§ **Given request 1**
Translate this sentence from the comment thread below into Spanish: "I haven't seen Barton Fink for about ten years."
§ **Given request 2**
In the comment thread below, who from the writing group is said to have made up things so convincingly that they seemed real?
§ **Given request 3**
Continue the comment thread below about Barton Fink from where it stops.

§ **Page**

----

Nicely enough, the conversation between Krakowski and Curic came perfectly timed for a conversation about stories that set themselves in an alternate, post-scarcity economy. Most of these stories never quite grapple with what to do about defectors, and I love Krakowski's "I refute it thus" moment.

Posted by Jeanne at Tue Jul 17 2012 13:54

(1) I damn you, sir, for making me excitedly quit reading and run to Google to look up "Harpo Agonistes," thinking "How could I have possibly missed out on the existence of such a work!" First result is the author commentary. I have no idea of this is a common hazard of alt-historical work.

(2) This chapter is pretty great, and even includes what I have to believe is an intentional Barton Fink reference. Indeed, you've captured that Barton Fink feeling!

Posted by Leonard at Tue Jul 17 2012 14:29

Ooh, what's the Barton Fink reference? I haven't seen Barton Fink for about ten years.

Andrew Willett from my writing group once brought in a story involving a Robert Mapplethorpe photo from the 1980s, and another one involving the life of a Catholic saint, and both times I was totally convinced he was riffing on a real thing. But no, he made it up. He's really good at that stuff.

Posted by Jeanne at Tue Jul 17 2012 16:55

The Barton Fink thing is specifically the line "The upholstery smouldered and bright flame slowly consumed the stark wallpaper," but I think I was primed to think of Barton Fink by the immediate context of the line: a G-man comes to what's essentially a depressing, deserted hotel whose entire aesthetic is alienating and misguided. He handcuffs a relative innocent and accuses of him of conspirations. Allegorically, Ariel's program is John Goodman here, an agent of change.

Posted by Leonard at Tue Jul 17 2012 17:12

I gotta watch that movie again. I don't remember anything about the G-men in Barton Fink. But I can certainly picture the metafractal as John Goodman's character, burning everything down, shouting "Look upon me! I'll show you the life of the mind!"

----

§ **Record list**
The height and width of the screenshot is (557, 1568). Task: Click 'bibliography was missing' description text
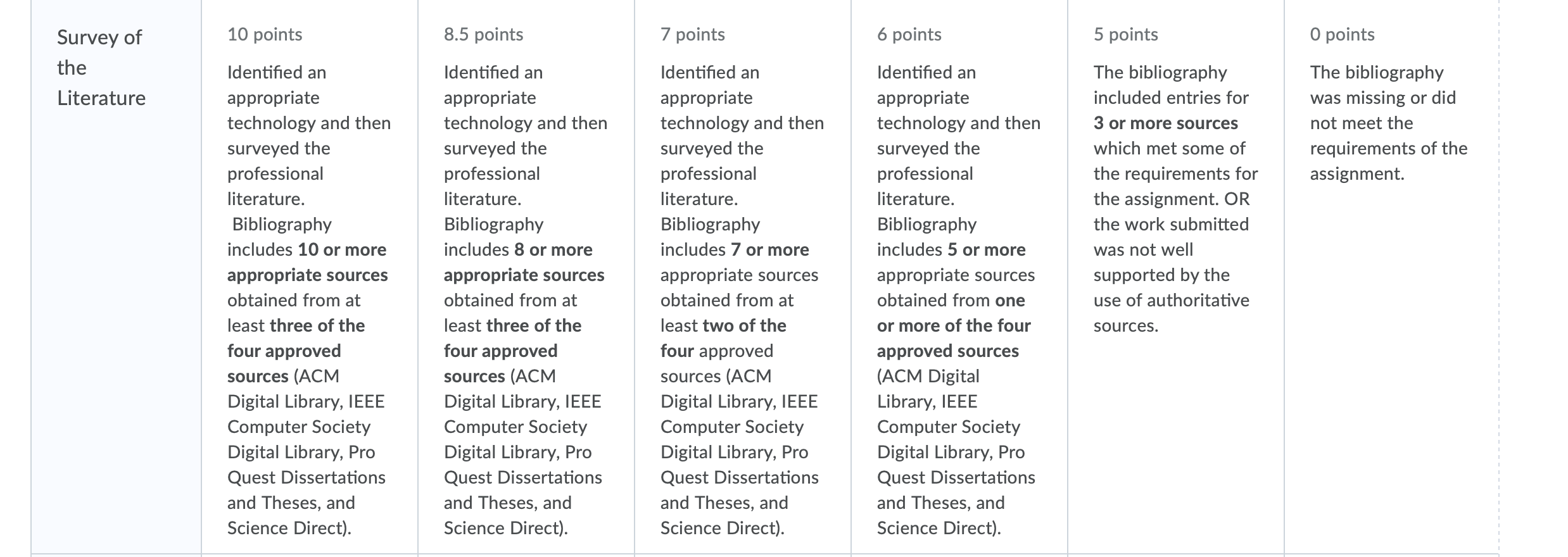coord(1383,85)
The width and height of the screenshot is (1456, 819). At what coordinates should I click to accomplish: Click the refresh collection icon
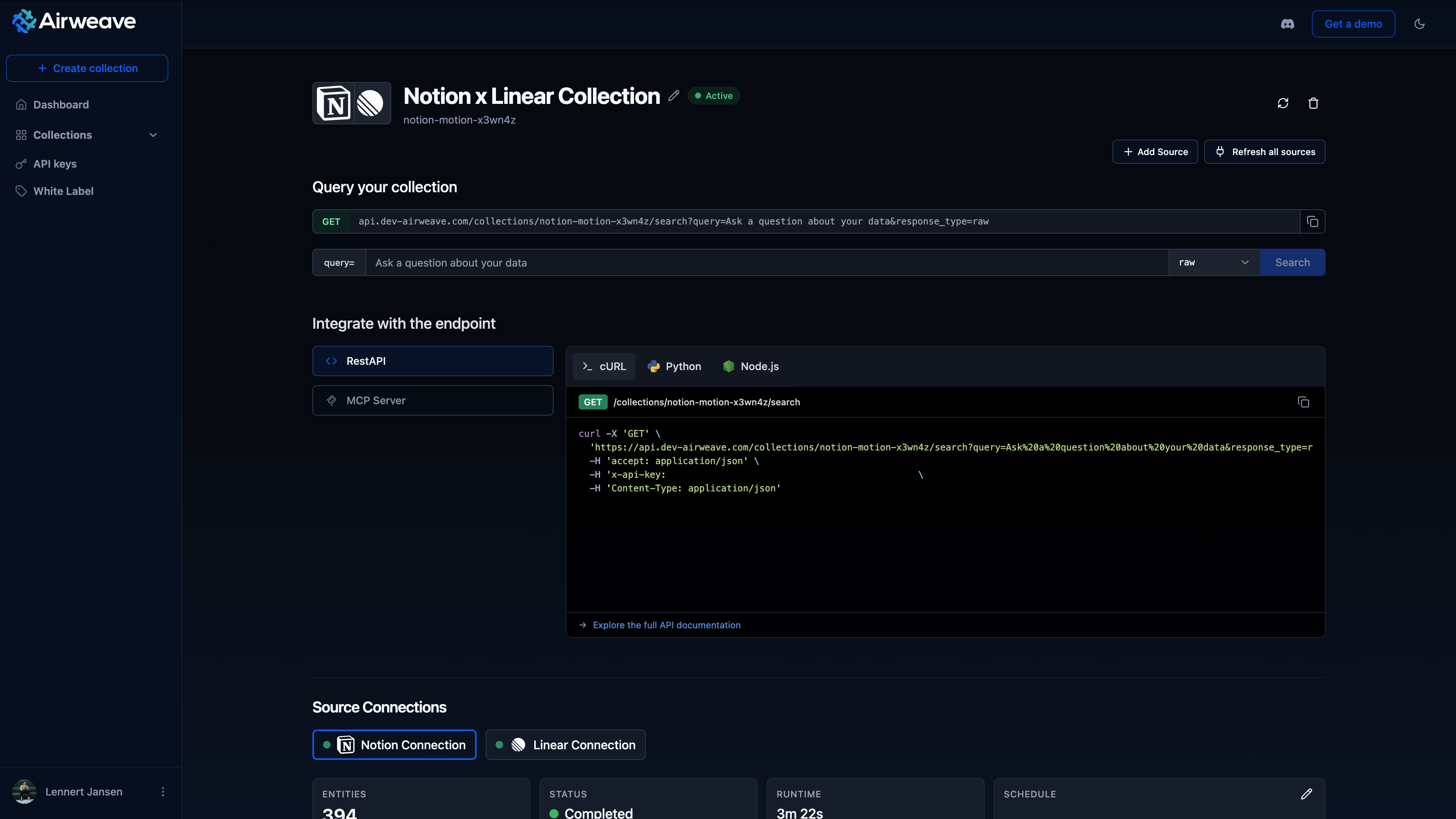(x=1282, y=103)
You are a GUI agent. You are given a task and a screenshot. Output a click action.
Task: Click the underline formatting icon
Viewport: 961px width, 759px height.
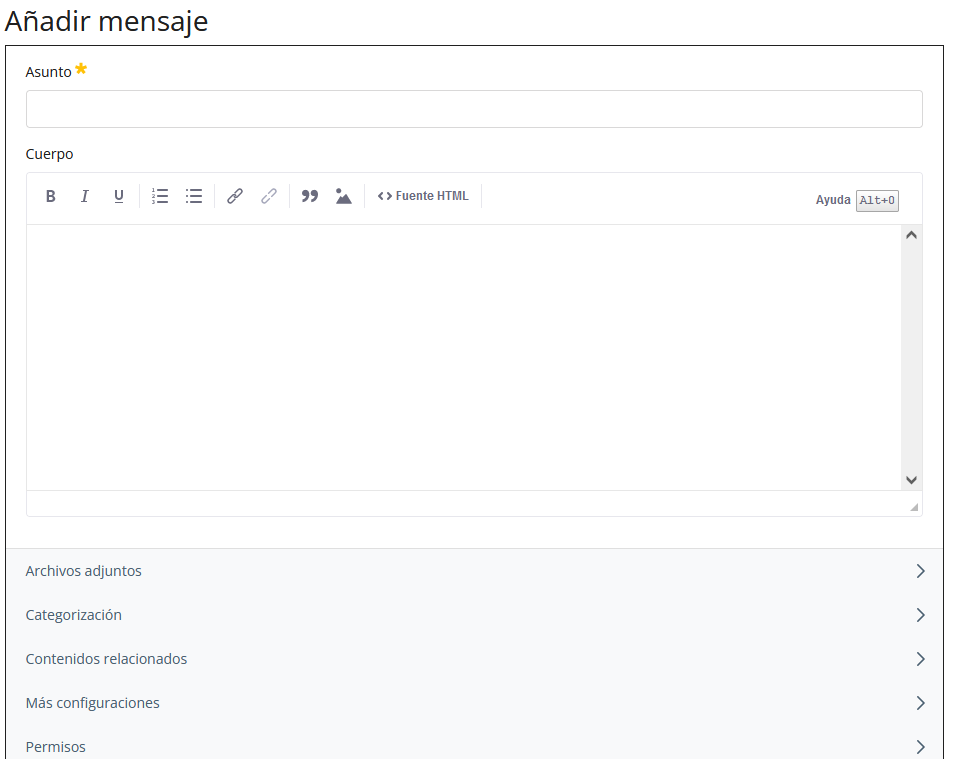tap(119, 196)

----

§ **Written response 1**
No he visto Barton Fink desde hace unos diez años.

§ **Written response 2**
Andrew Willett.

§ **Written response 3**
Posted by Zack at Wed Jul 18 2012 00:41

Sad to say, I can't tell Krakowski and Fowler apart when there's only one of them on stage. Like, I am under the impression that one of them is supposed to be less of an asshole than the other, but I don't know which one.

I really like the way Ariel decides to redo Human Ring (and his reasons for it, which I guess we haven't quite got to yet). Although, having just been in Italy: is there a corridor somewhere that's just wall-to-wall medieval Christian iconography for miles? Because man, is there ever a lot of that.

Is "Vanilla" somewhere I can read it?

Posted by Leonard at Wed Jul 18 2012 07:18

At this point, there isn't any difference. Fowler was a dumb asshole and Krakowski is an intelligent asshole. But Ariel is also an intelligent asshole; he just doesn't have the power of the state behind him.

There are miles and miles of medieval Christian iconography. Chapter 35 mentions "two flanking lines of nearly identical statues". This is the sort of thing Ariel would have caught in a test run if he'd had time to do one.

"Vanilla" is under wraps until I eventually redo it.